Mathew Annis on Youth Football, Football Culture and the Future

In today’s Telegraph, Jim White talks about the boredom of primary school children denied the joys of competition by their overly politicized headmistress. But too much emphasis on competition at too young an age, on promoting “winning” above all, can be just as bad. Mathew Annis of The Sixth Day Is For Football takes up the story:

This is not just a question of football. There is a glaring problem at the very centre of British culture, which affects not just our chances of success in European competition, but also our tourist industry and our general quality of life. Those of you who have seen Fawlty Towers, and particularly the ‘Waldorf Salad’ episode, will be well aware of what this problem is.

Shoddy customer service is taken for granted, even when stretched to unbearable levels. We are slow to complain when we have a right to, and justified complaints are almost invariably met with an overly defensive response (’There’s nothing wrong with our service – you’re just being too picky and demanding’ or even ‘well no-one else has complained’). Those who have visited North America will also be aware that there is indeed an alternative to this way of thinking, as presumably the writers of Fawlty Towers were.

Where am I going with this, I hear you ask. Well, the same problem, in slightly altered form, also exists within football. We have a shocking lack of ambition. Not just within English football, but even in Scotland where revolutionary tactics and skills were once part and parcel of the game.

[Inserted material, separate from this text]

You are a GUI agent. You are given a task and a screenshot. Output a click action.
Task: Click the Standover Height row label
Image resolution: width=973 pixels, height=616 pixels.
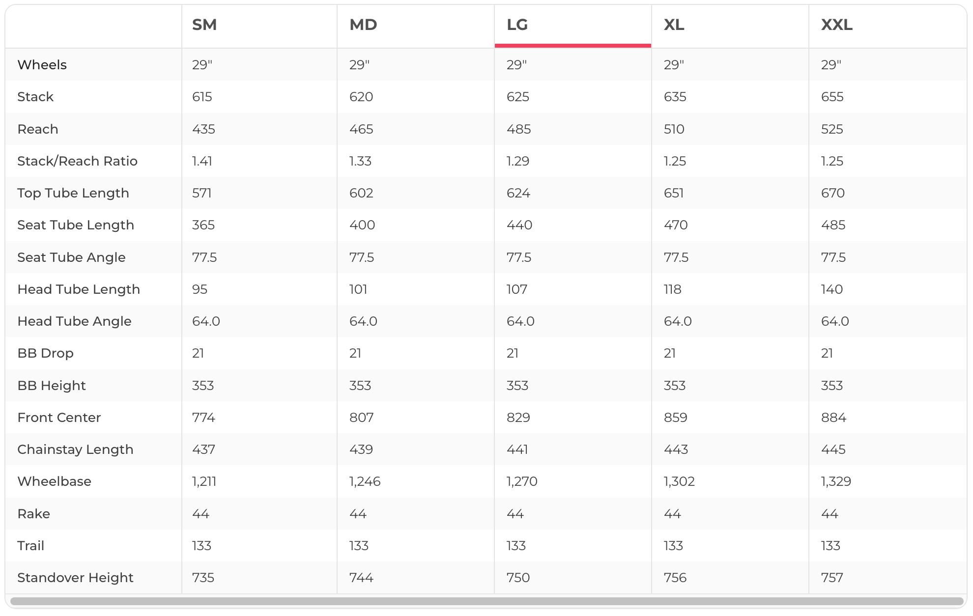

Children from a young age are thrown into a macho culture of football at school and in youth clubs. Those who have recently watched a football match at any level below 14 years old will have seen a game in which about 15 players may be gathered near the ball. Every child wants to be a striker and none a defender. Goalkeeping positions are often forced on the unpopular and the obese.

At school I tended to stay in right back position, as my pace made up for a shocking lack of ball control, and the front line was just too crowded. In most games I had just ONE fellow defender, and the midfield was non-existent. The emphasis was always on winning, and the PE teacher never made a single effort to teach us anything about skills, never mind any kind of tactical awareness. We’d have been better off playing keepy-up for an hour.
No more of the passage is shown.